— EXERCISE —
Write out the following listing's lines from the one with "Instruction: Click the Strasbourg" to the one with "Increase quantity of", exactly, with both included and no others.

— EXERCISE INPUTS —
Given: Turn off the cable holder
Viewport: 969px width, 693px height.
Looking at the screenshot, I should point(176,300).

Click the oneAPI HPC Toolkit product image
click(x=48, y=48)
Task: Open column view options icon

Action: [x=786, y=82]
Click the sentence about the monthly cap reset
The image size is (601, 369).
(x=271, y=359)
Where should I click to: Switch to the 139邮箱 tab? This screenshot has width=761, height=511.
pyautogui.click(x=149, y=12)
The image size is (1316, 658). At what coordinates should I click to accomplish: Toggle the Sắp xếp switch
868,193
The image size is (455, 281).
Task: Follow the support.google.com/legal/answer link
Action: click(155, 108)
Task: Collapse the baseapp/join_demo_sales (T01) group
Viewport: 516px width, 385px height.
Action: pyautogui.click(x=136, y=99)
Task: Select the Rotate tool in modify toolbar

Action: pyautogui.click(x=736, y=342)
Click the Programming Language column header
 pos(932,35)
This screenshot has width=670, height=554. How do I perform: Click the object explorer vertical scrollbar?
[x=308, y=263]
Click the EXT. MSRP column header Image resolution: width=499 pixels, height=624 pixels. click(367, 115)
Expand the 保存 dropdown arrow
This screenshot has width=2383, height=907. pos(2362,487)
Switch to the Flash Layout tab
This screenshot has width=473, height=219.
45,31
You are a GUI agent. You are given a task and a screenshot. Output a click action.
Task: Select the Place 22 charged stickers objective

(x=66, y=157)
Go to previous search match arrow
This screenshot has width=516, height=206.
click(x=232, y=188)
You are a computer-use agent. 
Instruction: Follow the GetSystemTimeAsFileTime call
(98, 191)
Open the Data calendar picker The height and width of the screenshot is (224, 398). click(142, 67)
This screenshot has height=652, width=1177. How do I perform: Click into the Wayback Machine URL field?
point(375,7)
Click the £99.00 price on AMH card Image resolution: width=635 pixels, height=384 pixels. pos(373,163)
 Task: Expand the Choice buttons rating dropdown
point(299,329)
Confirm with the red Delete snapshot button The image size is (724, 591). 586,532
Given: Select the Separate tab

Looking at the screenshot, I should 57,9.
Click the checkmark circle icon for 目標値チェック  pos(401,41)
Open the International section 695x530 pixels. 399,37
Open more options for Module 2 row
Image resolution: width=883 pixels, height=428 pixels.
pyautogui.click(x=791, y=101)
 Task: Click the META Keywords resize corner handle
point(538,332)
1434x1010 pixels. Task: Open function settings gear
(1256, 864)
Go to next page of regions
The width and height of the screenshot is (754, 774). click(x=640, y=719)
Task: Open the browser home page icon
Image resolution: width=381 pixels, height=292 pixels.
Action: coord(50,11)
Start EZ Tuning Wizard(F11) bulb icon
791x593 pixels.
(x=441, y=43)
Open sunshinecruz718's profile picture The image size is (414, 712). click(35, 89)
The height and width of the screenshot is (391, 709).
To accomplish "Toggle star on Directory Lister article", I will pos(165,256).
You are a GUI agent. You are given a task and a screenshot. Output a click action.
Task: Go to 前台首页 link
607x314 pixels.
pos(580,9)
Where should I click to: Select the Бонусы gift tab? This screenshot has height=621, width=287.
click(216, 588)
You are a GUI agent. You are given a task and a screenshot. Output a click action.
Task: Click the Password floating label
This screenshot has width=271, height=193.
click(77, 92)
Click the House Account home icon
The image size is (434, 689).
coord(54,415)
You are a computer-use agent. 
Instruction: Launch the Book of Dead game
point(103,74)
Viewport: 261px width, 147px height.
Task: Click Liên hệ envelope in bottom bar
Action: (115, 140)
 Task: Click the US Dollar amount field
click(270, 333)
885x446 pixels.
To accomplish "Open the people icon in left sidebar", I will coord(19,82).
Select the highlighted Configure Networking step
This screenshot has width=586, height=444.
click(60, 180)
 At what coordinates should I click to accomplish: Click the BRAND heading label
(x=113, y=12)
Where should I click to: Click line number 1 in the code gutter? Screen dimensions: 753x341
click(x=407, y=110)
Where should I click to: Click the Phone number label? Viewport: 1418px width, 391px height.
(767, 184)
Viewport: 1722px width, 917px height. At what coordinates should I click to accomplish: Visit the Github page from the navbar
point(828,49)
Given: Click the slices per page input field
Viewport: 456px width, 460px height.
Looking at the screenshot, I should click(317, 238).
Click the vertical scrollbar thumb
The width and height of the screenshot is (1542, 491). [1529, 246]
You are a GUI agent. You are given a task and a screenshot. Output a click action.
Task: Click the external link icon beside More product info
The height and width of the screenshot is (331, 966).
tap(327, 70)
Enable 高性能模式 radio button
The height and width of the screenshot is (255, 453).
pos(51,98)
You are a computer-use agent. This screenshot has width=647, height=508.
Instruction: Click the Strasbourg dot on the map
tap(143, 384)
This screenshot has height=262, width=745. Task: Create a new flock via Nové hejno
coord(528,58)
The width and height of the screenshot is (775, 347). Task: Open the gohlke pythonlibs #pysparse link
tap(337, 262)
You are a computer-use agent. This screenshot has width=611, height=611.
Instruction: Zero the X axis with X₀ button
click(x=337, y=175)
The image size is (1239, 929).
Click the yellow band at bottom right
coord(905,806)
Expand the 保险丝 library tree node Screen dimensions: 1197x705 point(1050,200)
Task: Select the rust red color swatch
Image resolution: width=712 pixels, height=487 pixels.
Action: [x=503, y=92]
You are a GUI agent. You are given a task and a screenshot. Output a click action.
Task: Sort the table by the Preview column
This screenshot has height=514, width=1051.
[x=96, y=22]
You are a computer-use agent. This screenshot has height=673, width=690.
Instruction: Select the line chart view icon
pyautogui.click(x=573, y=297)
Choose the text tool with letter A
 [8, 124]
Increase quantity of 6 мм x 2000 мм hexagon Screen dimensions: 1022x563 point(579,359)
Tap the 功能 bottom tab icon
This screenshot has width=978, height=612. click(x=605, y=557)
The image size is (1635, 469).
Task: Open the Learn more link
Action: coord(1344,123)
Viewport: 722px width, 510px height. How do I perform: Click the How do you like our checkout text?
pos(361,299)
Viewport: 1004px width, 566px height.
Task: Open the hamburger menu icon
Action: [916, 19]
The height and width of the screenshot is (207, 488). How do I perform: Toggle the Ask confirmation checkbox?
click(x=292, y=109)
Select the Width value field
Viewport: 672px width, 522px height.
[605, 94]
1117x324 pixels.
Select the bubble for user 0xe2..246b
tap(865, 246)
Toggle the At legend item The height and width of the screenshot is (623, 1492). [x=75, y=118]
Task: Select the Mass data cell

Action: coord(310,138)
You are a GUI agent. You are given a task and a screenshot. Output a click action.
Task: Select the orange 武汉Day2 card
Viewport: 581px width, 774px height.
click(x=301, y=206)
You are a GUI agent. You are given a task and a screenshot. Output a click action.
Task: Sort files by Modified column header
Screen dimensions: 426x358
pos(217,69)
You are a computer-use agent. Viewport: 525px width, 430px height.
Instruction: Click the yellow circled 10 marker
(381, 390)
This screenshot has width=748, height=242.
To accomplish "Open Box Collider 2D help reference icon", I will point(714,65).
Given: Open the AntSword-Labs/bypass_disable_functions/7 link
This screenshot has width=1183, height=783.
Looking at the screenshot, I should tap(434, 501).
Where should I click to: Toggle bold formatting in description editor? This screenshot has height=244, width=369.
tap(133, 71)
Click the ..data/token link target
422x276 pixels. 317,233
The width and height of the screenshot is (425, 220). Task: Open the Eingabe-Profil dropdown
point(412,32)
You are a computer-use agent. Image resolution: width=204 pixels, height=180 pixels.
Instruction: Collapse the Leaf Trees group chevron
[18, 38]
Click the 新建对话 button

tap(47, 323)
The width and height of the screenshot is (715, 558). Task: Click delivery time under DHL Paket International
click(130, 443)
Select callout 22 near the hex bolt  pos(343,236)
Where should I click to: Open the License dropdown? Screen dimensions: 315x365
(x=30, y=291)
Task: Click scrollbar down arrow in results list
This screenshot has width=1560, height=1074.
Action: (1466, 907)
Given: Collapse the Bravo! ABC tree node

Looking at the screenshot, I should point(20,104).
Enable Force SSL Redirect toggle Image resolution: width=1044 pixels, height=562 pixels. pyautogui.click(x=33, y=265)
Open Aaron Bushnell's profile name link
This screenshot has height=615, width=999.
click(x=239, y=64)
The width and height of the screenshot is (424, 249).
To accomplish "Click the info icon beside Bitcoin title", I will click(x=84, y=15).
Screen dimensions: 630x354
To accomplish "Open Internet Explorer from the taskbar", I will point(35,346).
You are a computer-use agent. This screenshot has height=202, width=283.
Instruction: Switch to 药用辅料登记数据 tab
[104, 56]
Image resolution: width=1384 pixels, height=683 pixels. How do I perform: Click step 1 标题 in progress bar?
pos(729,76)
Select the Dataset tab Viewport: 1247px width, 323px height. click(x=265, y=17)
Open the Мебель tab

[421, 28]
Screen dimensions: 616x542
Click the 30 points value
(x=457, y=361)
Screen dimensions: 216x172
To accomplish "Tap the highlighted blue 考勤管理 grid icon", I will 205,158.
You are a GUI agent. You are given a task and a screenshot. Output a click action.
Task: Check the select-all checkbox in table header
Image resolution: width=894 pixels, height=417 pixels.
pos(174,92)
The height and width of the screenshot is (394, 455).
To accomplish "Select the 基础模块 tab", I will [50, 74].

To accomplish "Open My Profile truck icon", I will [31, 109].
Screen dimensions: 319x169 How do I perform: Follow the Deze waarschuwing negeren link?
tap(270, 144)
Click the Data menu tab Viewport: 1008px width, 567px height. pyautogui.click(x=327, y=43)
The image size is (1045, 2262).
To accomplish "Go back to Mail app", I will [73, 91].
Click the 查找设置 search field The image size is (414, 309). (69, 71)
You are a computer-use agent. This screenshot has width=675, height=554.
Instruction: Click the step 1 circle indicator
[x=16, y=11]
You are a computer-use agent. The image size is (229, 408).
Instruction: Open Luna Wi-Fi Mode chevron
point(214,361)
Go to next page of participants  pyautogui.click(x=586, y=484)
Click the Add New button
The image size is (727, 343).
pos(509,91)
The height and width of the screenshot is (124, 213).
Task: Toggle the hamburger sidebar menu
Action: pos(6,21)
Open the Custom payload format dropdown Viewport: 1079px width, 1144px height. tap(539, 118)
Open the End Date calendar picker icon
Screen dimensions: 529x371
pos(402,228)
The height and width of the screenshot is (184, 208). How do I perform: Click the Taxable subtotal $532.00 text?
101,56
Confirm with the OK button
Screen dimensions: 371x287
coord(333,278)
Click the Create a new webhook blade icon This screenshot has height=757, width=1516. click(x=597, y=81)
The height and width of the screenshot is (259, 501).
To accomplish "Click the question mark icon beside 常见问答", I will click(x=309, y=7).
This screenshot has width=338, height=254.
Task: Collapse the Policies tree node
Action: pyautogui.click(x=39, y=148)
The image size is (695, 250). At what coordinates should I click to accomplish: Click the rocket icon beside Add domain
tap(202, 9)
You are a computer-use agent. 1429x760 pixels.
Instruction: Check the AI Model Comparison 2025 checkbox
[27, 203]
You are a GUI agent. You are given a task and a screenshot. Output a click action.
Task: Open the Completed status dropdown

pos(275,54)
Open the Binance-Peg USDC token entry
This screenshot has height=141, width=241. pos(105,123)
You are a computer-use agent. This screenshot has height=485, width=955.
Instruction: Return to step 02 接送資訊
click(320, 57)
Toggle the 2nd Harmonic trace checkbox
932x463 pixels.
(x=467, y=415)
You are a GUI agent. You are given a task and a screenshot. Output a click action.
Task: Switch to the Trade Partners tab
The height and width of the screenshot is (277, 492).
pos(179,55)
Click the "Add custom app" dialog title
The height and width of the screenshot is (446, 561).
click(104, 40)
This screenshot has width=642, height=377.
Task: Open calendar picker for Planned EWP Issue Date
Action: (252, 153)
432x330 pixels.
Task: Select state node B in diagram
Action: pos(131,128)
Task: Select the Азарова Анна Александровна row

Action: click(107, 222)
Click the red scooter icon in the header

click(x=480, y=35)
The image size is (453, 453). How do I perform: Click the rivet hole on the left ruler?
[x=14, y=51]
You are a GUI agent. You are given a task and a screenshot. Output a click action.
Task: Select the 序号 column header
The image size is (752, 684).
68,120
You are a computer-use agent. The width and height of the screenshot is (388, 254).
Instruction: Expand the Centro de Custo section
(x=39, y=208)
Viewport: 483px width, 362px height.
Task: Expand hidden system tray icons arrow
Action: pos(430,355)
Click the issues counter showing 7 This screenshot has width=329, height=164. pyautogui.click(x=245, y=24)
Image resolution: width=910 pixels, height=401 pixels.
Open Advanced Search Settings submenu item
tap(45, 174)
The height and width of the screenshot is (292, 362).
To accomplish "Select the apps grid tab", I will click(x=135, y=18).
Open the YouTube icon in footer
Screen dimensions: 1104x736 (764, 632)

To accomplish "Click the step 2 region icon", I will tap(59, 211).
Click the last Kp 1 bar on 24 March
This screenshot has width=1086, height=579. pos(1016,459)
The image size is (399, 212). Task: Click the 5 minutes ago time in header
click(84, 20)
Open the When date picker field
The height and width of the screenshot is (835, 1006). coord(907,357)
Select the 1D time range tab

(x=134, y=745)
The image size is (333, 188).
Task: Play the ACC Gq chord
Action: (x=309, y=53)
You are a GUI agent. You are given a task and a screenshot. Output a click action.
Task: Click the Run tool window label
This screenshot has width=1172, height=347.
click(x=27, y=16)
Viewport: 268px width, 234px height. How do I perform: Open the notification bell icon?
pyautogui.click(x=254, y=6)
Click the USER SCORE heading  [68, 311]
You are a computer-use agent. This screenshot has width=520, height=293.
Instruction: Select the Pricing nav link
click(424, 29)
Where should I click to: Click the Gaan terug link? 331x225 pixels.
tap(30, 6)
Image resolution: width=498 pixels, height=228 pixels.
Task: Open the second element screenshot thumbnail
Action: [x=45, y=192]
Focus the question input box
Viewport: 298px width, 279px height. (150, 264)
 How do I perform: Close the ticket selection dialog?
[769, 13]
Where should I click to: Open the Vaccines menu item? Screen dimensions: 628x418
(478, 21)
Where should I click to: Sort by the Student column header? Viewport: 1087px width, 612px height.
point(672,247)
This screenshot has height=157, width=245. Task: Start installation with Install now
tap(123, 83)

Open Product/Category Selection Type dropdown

— ANSWER TO THIS TASK —
Instruction: Click the Strasbourg dot on the map
tap(143, 384)
This screenshot has height=262, width=745. Task: Create a new flock via Nové hejno
coord(528,58)
The width and height of the screenshot is (775, 347). Task: Open the gohlke pythonlibs #pysparse link
tap(337, 262)
You are a computer-use agent. This screenshot has width=611, height=611.
Instruction: Zero the X axis with X₀ button
click(x=337, y=175)
The image size is (1239, 929).
Click the yellow band at bottom right
coord(905,806)
Expand the 保险丝 library tree node Screen dimensions: 1197x705 point(1050,200)
Task: Select the rust red color swatch
Image resolution: width=712 pixels, height=487 pixels.
Action: [x=503, y=92]
You are a GUI agent. You are given a task and a screenshot. Output a click action.
Task: Sort the table by the Preview column
This screenshot has height=514, width=1051.
[x=96, y=22]
You are a computer-use agent. This screenshot has height=673, width=690.
Instruction: Select the line chart view icon
pyautogui.click(x=573, y=297)
Choose the text tool with letter A
 [8, 124]
Increase quantity of 6 мм x 2000 мм hexagon Screen dimensions: 1022x563 point(579,359)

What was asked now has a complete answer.